脱原発が課題に
11月4日から6日まで、「震災から考える、『人間の安全保障』で『生命の尊厳』を~憲法理念の実現をめざす第48回大会(護憲大会)」が、山形市のビッグウィングをメイン会場にひらかれ、初日の開会総会には全国から2500人が集まった。
主催者を代表して江橋崇・実行委員長は、「東日本大震災で平和フォーラムが今後何をすべきか考えさせられた」と強調し、いまだに政権交代の成果がほとんどあらわれていないが脱原発や人権救済機関設置などの実現が大きな課題だとのべた。
震災と「人間の安全保障」をテーマとしたシンポジウムでは、パネリストに橋本拓子さん(生協あいコープふくしま理事)、高橋英雄さん(石巻市の水産加工会社代表取締役)、玉城義和さん(沖縄県議会副議長)がなり、江橋崇・平和フォーラム代表(法政大学教授)をコーディネーターとして討論した。
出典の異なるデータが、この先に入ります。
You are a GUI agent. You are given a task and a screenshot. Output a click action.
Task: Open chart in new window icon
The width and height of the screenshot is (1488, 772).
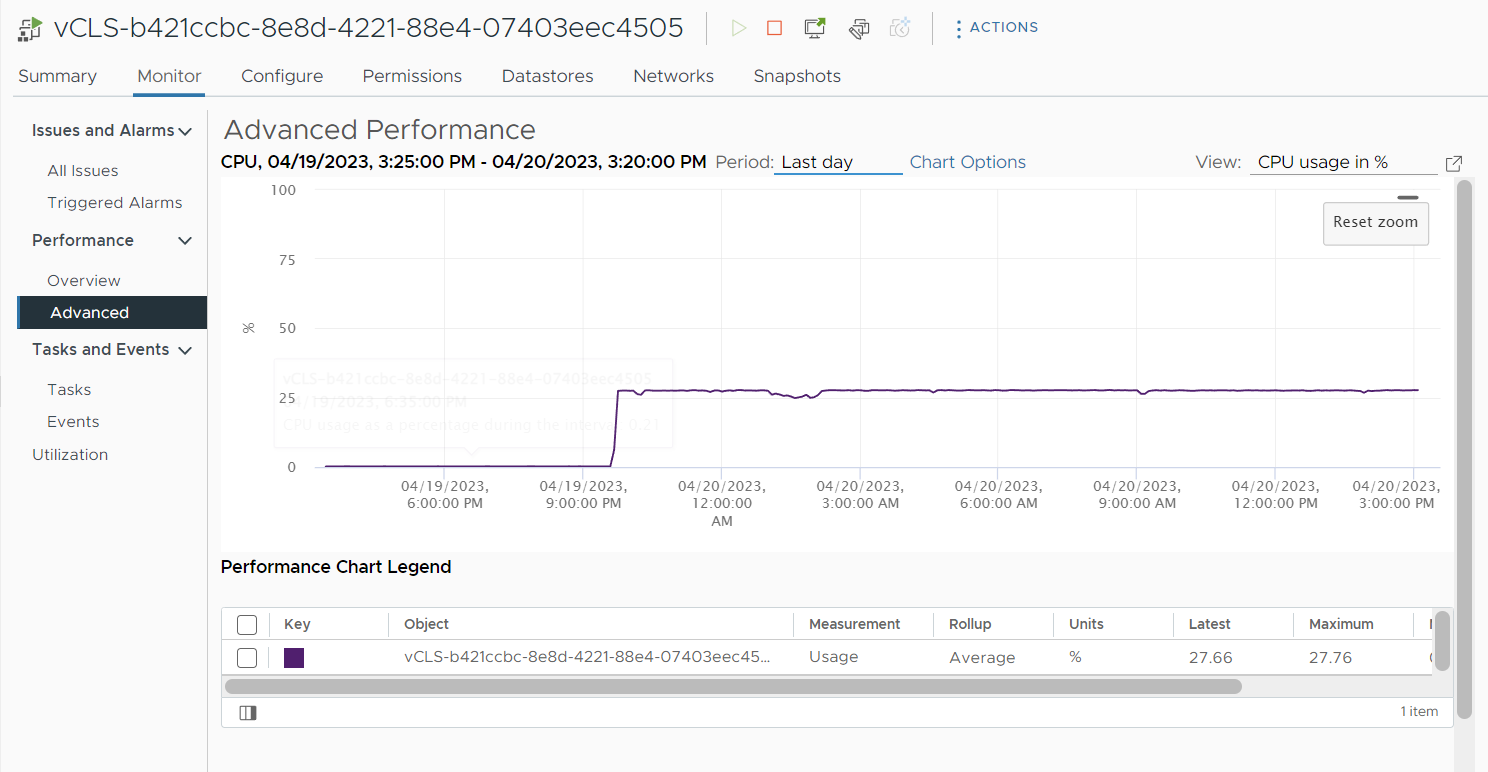pos(1454,163)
橋本さんは、「郡山市などでも放射線が生活に大きな影響を与えており、子どもの将来が不安」とのべ、原発事故が人災であることがわかり闘う相手が見えることで前向きになれたと語った。また、「福島にいくな、食べるなは間違い。放射線をきちっと測定し数値で判断してほしい」と訴えた。
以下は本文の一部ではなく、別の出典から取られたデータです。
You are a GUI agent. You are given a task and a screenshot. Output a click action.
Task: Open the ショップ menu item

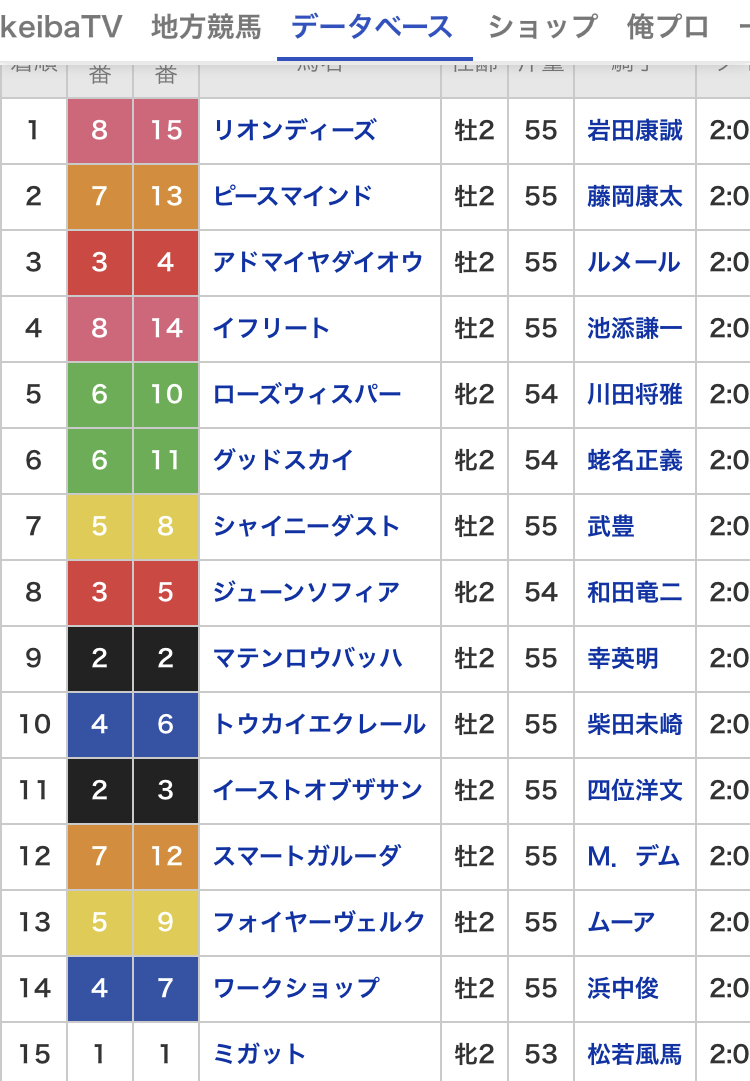(x=543, y=28)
高橋さんは、津波被害の状況を生なましく語り、水産業者7000人が職を失ったことや、糞尿処理も回復しておらず海に流している実態を報告。まだまだ支援が必要だと訴えた。
玉城さんは、普天間基地の問題は、橋本首相の時に沖縄県の承諾がないまま日米政府が辺野古への移設を合意したことが間違いのはじまりだと指摘。政府は沖縄を説得するのではなく米国を説得すべきだと強調、轢き殺されても犯人の米兵は裁かれないという不条理を糾弾、かわりに基地を受け入れる都道府県は無く、安保条約をはじめ国民的議論をしっかりすべきだとのべた。
2日目は、「地球環境と脱原発」、「教育と子どもの権利」、「人権確立」、「歴史認識と戦後補償」、「地方自立・市民政治」、「安全保障」、「憲法」の7分科会、福島と宮城の2つのフィールドワークなどがおこなわれた。
人権の分科会も
人権確立の分科会では、西島書記次長と伊藤和子・弁護士(ヒューマンライツ・ナウ事務局長)が問題提起。西島書記次長は、部落解放同盟としての震災に関する支援活動を報告、「人権侵害救済法」と「狭山再審」が正念場を迎えていることを語り世論喚起などとりくみを訴えた。
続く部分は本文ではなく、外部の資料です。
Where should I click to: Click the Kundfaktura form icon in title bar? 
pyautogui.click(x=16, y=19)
伊藤さんは、「人権の視点から見た被災者支援と復興」をテーマに語り、災害の影響を最も受けやすい脆弱な人びとにたいする配慮と特別な支援が必要だと強調した。
最終日の閉会総会は、岩手、福島の被災地からの訴えや上関原発阻止の闘い報告などがなされ、大会のまとめがなされた。